How to identify outliers in data with Python

Nassim Taleb writes how "tail" events define a large part of the success (or failure) of a phenomenon in the world.

Everybody knows that you need more prevention than treatment, but few reward acts of prevention. N. Taleb – The Black Swan

A tail event is a rare event, the probability of which is on the tail of the distribution, on the left or right.

https://www.researchgate.net/figure/A-normal-distribution-curve-with-its-two-tails-Note-that-an-observed-result-is-likely-to_fig2_50196301

According to Taleb, we live our lives focusing primarily on the most plausible events, those that are most likely to happen. By doing this, we are not preparing ourselves to deal with the rare events that might happen.

When rare events happen (especially the negative ones), they take us by surprise and our usual actions that we typically take have no effect.

Just think of our behavior when a rare event occurs, such as the bankruptcy of the FTX cryptocurrency exchange, or a powerful earthquake that disrupts the territory. For those directly involved, the typical reaction is panic.

Anomalies are present everywhere, and when we draw a distribution and its probability function we are actually obtaining useful information to protect ourselves or to implement strategies for these tail events, should they occur.

It is therefore necessary to inform ourselves on how to identify these anomalies, and above all to be ready to act in cases where they are observed.

In this article, we will focus on the methods and techniques used to identify outliers (the mentioned anomalies) in data. In particular, we will explore data visualization techniques and the use of descriptive statistics and statistical testing.

The definition of outlier

An outlier is a value that deviates significantly from the other values in the dataset. This deviation can be numerical or even categorical.

For example, a numeric outlier is when we have one value that is much larger or much smaller than most other values within the dataset.

A categorical outlier, on the other hand, occurs when we have labels known as "other" or "unknown" that represent a much higher proportion of the other labels within the dataset.

Outliers can be caused by measurement errors, input errors, transcription errors or simply by data that does not follow the normal trend of the dataset.

In some cases, outliers can be indicative of broader problems in the dataset or the process that produced the data and can offer important insights to the people who developed the data collection process.

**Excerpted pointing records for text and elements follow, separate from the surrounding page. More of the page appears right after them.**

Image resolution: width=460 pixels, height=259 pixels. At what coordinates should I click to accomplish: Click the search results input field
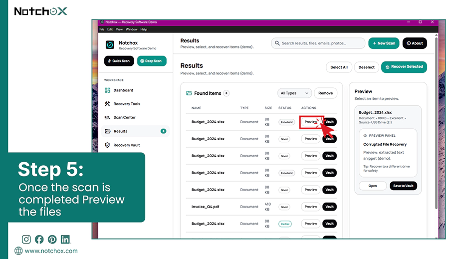pyautogui.click(x=318, y=43)
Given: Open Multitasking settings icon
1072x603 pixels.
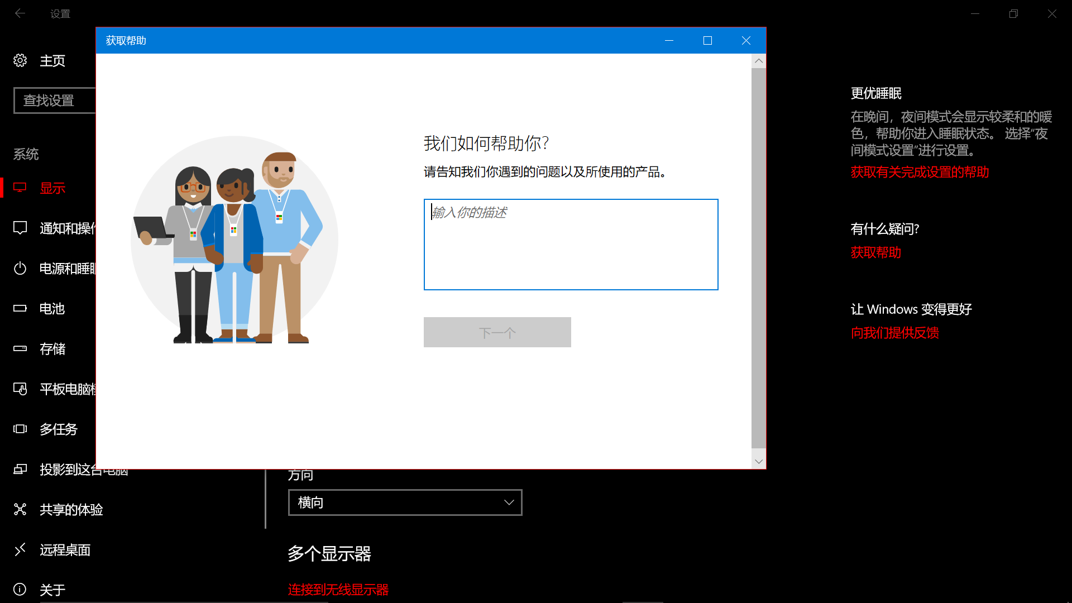Looking at the screenshot, I should coord(20,429).
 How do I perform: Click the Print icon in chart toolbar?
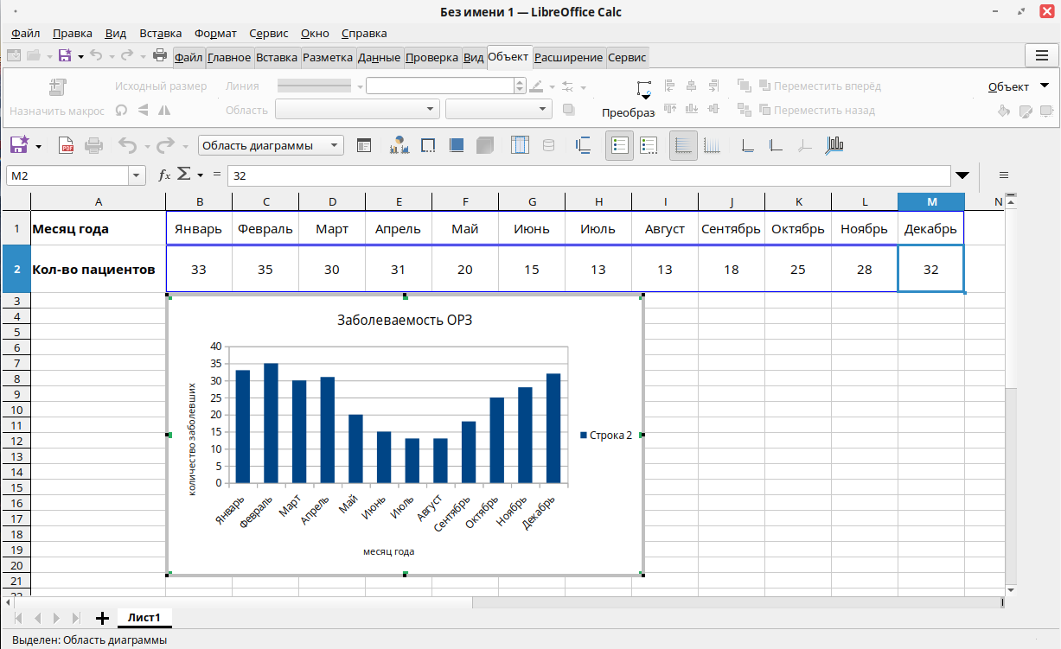point(93,145)
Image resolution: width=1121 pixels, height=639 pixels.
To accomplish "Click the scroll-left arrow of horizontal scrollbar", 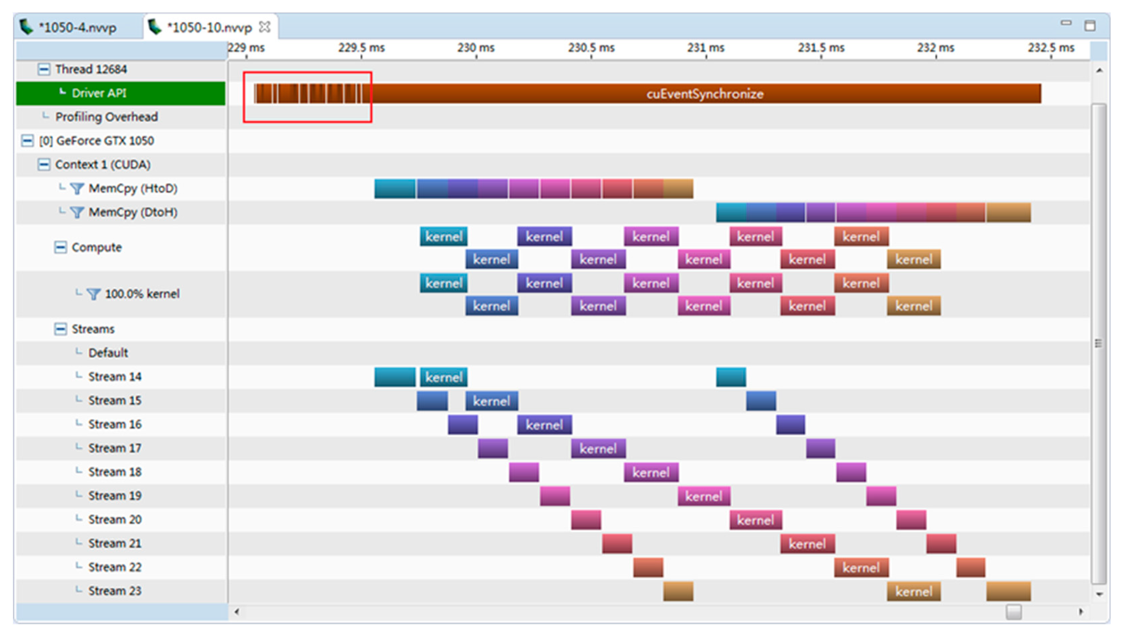I will (x=237, y=611).
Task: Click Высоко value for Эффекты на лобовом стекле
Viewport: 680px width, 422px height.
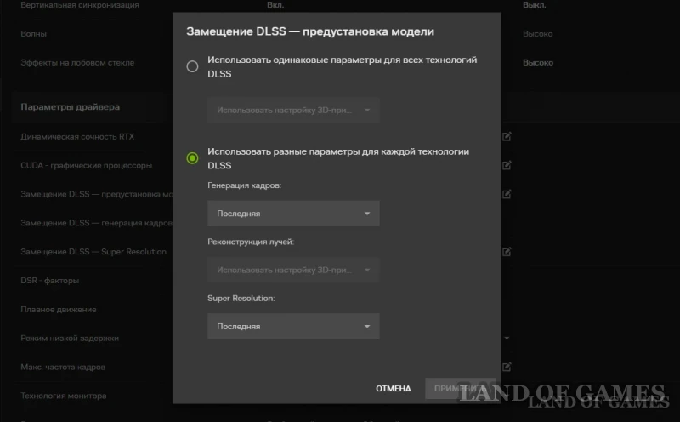Action: point(537,63)
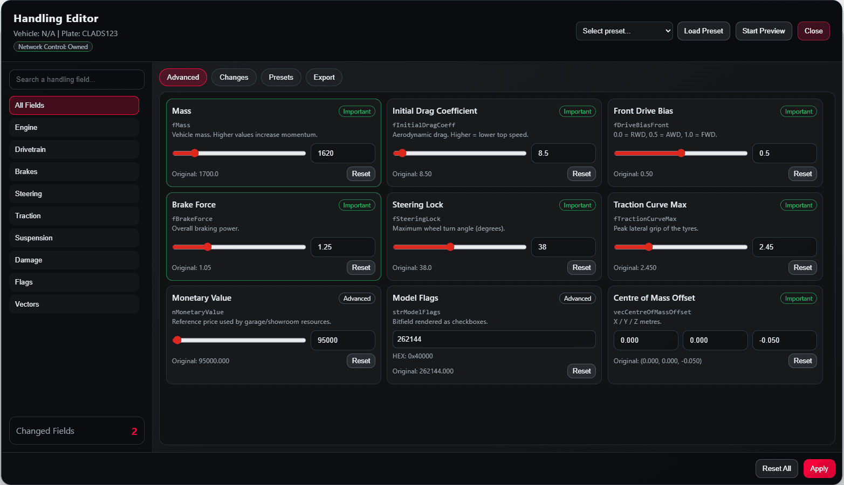Choose the Suspension category
Viewport: 844px width, 485px height.
coord(74,238)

Techniques to help us identify outliers in a dataset

There are several techniques that we can use to identify outliers in our data. These are the ones we will touch upon in this article

data visualization: which allows you to identify anomalies by looking at the distribution of data by making use of graphs useful for this purpose
use of descriptive statistics, such as the interquartile range
use of z-scores
use of clustering techniques: which allows to identify groups of similar data and to identify any "isolated" or "unclassifiable" data

each of these methods is valid for identifying outliers, and should be chosen based on our data. Let’s see them one by one.

Data visualization

One of the most common techniques for finding anomalies is through exploratory data analysis and particularly with data visualization.

Using Python, you can use libraries like Matplotlib or Seaborn to visualize the data in such a way that you can easily spot any anomalies.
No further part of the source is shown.